◆ Given request
Summarize the passage below on board games for language classes in two sentences.

Board games, especially the classic version of tossing a coin and then answering the question in the square you land on, have been the saving of many a tired teacher or bored class over the years, so much so that the students might have had one from each teacher for several years or teachers might lose track of the language aims of using such games. The variations below are meant to add language and interest so that board games really can be useful time and again.

1. Students make the questions
One problem with board games can be that the students who are waiting to go are really just waiting and therefore are getting zero English practice. One way of involving them at each turn and making them more interested in other people’s answers is to give them short or even one word prompts like “Drugs” or “Ever + present simple” to make a question for the person who has landed on that square, e.g. by having those words written in that space on the board (see also variations below). As well as asking for personal information and making discussion questions, students can test each other on things in the class, information about the other students or teacher, things in the textbook etc, e.g. if the word “chair” is in that square they can ask “How many chairs are there in the classroom?” (Eyes closed!) or “Does Maria have a chair in her bedroom?”

2. Throw the dice twice
Another way of varying the question or challenge that will be set for each square is to have a short prompt like “Studies” written in it and then throw the dice again to choose one of up to 6 prompts that are used throughout the game and are written in the centre of the board, e.g. “Throw a 3 or 4- Past”. They then talk about their past studies or answer a question about it from the people in the same group. Another way of using the double throwing of the dice is for them to be challenged to come up with the number of examples on the dice of the thing written in the square, e.g. six uncountable things in the classroom or three time clauses that use the preposition “in”.

◆ Raw data
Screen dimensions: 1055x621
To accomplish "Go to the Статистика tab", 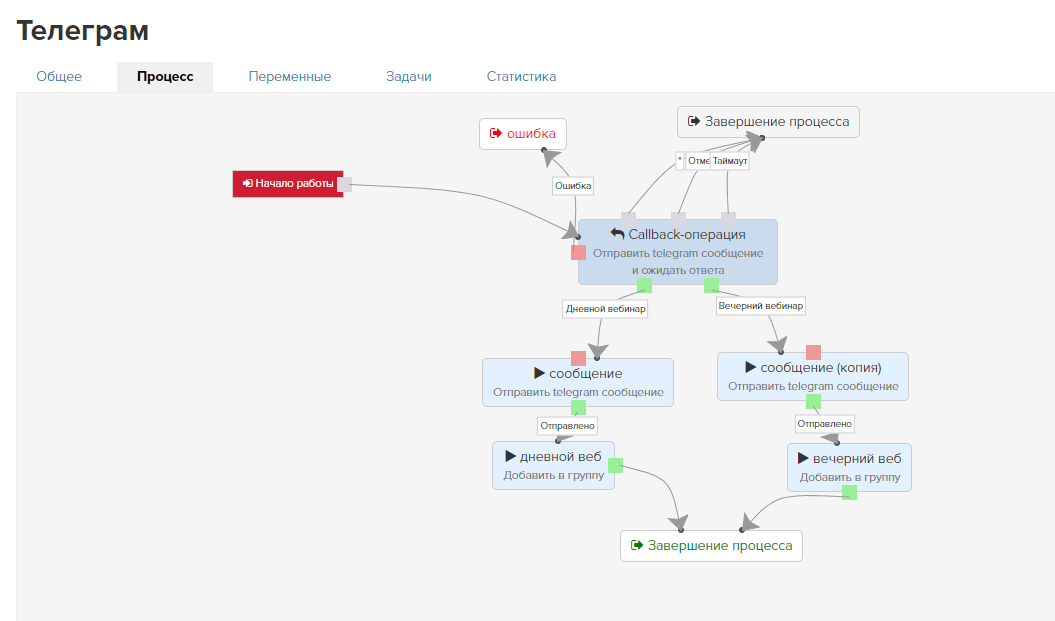I will (x=521, y=77).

◆ Correct result
Board games in which students land on a square and answer its question have long helped tired teachers and bored classes, and the variations offered aim to add language and interest so the games stay useful. Waiting students can stay involved by making up questions from short prompts on the squares, or the dice can be thrown a second time to choose one of up to six prompts from the center of the board or to set how many examples the player must give.